Northern Illinois had an extra-strong run of five seasons beginning in 2010, when a 10-3 regular season got coach Jerry Kill the job at Minnesota, followed by four more years of double-digit wins with Wayzata’s Rod Carey as the head coach.
The Huskies then settled in for a decade of mediocrity starting in 2015. Thomas Hammock, a Gophers assistant during the golden age of Tim Brewster, became the NIU head coach in 2019. He took a 24-27 record into this season, as long as you throw out the 0-6 during the 2020 pandemic schedule.
On Saturday, the Huskies accepted $1.4 million to play a road game in Notre Dame Stadium, and they defeated the No. 5-ranked Irish, 16-14. Notably, Notre Dame’s free-agent quarterback from Duke — Riley Leonard — put on a performance that would have embarrassed Athan Kaliakmanis.
It was such a horrendous loss that it got me reflecting about those days on the shores of Fulda Lake, looking directly across at St. Gabriel’s Catholic Church, and my mother’s strong belief in The Commandments, including No. 11: “Cheer, cheer for old Notre Dame.”

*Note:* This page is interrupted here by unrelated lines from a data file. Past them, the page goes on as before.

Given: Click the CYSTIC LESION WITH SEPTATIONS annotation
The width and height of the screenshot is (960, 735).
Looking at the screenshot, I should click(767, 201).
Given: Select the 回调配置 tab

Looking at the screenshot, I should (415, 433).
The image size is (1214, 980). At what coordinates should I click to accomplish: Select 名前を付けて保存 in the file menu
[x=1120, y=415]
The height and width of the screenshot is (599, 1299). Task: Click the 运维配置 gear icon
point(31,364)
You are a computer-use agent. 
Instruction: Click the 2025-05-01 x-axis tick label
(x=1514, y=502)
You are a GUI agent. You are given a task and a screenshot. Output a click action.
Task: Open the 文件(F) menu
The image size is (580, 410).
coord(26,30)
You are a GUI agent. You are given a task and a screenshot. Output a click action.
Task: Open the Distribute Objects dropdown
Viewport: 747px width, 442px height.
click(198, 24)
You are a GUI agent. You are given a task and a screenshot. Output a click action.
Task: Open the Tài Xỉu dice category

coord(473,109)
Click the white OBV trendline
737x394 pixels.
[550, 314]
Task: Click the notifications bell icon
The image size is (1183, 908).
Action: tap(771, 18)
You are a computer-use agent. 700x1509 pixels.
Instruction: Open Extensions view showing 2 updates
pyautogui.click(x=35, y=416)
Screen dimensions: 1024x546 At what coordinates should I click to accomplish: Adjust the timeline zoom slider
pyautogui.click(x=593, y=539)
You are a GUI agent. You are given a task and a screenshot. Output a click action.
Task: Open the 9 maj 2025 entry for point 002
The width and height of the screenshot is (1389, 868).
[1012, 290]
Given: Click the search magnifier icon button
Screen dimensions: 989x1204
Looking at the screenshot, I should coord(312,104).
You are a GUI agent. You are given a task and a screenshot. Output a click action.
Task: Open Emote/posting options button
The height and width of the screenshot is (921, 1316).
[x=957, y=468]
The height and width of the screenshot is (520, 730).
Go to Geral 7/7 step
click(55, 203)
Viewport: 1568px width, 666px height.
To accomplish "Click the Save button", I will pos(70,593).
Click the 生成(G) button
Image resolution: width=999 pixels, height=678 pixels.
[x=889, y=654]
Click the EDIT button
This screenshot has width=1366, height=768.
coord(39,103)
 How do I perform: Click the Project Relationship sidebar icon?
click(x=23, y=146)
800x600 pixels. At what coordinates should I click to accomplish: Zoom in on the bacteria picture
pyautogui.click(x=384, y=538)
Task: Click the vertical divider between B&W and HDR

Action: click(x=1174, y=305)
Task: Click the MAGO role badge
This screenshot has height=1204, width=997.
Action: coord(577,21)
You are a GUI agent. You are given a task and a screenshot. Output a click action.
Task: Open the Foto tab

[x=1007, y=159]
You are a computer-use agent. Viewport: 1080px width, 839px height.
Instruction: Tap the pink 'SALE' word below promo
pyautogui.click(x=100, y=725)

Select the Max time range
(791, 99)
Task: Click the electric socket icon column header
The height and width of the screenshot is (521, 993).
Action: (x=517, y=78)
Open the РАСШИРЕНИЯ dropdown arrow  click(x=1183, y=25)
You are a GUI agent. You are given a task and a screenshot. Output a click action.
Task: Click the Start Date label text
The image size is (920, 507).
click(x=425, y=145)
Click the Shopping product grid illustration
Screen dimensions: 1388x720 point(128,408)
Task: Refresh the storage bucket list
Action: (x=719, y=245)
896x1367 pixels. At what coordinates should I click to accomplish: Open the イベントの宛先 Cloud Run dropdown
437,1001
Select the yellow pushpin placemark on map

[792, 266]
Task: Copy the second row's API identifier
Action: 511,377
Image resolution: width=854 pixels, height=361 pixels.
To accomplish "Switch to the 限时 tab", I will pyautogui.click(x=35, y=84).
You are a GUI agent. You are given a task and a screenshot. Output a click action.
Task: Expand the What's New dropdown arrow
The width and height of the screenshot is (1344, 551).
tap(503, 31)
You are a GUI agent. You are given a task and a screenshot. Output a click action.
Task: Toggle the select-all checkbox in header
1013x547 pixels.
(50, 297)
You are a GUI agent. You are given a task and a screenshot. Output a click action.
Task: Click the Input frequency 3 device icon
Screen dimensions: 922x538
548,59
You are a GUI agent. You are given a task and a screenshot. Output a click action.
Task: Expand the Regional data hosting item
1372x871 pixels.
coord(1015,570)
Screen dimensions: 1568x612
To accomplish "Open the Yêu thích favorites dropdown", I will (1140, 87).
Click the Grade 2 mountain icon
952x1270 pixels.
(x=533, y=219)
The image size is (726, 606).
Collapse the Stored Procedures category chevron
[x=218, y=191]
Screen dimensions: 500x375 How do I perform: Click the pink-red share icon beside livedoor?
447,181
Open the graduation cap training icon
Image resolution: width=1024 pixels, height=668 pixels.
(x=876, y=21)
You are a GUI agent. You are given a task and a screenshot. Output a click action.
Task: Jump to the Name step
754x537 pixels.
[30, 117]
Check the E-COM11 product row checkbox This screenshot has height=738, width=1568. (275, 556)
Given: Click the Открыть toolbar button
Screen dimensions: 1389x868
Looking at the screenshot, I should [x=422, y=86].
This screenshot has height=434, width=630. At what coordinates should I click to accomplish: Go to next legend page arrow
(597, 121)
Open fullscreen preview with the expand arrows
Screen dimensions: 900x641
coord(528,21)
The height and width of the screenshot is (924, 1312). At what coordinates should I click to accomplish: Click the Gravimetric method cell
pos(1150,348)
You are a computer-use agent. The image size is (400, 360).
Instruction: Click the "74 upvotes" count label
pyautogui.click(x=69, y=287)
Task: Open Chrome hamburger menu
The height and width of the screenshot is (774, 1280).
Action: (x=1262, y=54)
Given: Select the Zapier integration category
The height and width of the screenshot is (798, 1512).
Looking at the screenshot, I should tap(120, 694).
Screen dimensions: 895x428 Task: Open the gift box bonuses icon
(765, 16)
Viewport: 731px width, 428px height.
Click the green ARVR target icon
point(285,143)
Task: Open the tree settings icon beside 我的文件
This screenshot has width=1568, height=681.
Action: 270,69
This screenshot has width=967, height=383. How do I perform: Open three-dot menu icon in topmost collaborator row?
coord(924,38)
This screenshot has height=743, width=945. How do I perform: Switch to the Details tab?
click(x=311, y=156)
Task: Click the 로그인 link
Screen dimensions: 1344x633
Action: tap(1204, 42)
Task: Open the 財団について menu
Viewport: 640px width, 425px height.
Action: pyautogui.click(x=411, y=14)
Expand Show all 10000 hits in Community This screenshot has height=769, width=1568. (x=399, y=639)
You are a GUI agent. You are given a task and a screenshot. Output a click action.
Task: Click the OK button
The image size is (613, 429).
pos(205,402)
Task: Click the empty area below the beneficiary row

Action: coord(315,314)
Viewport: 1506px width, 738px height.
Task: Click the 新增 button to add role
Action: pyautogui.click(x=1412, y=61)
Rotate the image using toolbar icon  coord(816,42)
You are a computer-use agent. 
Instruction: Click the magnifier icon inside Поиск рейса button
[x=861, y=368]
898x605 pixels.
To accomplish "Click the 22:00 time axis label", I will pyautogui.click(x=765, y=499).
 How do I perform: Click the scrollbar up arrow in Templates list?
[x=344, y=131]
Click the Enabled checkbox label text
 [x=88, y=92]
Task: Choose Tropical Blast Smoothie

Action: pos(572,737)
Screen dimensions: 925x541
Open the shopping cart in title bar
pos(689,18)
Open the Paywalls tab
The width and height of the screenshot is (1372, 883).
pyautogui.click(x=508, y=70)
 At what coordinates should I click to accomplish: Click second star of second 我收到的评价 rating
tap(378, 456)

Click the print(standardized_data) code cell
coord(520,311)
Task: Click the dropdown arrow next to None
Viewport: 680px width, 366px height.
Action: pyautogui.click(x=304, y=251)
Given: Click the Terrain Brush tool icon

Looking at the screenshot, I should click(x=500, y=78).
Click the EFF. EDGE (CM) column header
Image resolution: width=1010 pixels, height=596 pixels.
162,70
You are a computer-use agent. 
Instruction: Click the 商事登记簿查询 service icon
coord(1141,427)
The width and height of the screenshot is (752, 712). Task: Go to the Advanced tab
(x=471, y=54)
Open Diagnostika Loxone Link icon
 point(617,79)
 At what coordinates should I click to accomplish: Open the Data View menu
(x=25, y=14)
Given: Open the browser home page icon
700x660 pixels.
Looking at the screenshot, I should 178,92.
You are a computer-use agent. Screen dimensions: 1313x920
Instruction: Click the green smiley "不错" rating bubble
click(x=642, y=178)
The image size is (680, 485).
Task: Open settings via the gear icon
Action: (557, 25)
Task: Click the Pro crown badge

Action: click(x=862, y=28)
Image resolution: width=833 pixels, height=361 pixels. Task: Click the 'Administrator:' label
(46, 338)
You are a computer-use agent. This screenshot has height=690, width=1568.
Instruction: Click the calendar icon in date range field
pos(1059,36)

She was Jane Cecilia McDonough, and there were also my aunts, Helen (McDonough by birth, O’Rourke by marriage), and Peggy (O’Malley by birth, McDonough by marriage), and I couldn’t help but feel all those decades ago, Notre Dame losing a football game to a team called Northern Illinois.
That would have created a crisis of faith for those Irish saints of my upbringing.
Notre Dame didn’t lose to Northern Illinois. The Irish wouldn’t consider playing Northern Illinois. Or Central Michigan. Or Tennessee State.
Or Marshall University, which by the way wound up with a receiver named Randy Moss in the mid-’90s, after his first commitment was to Notre Dame and Lou Holtz, before someone in South Bend got righteous over a fight at Randy’s high school.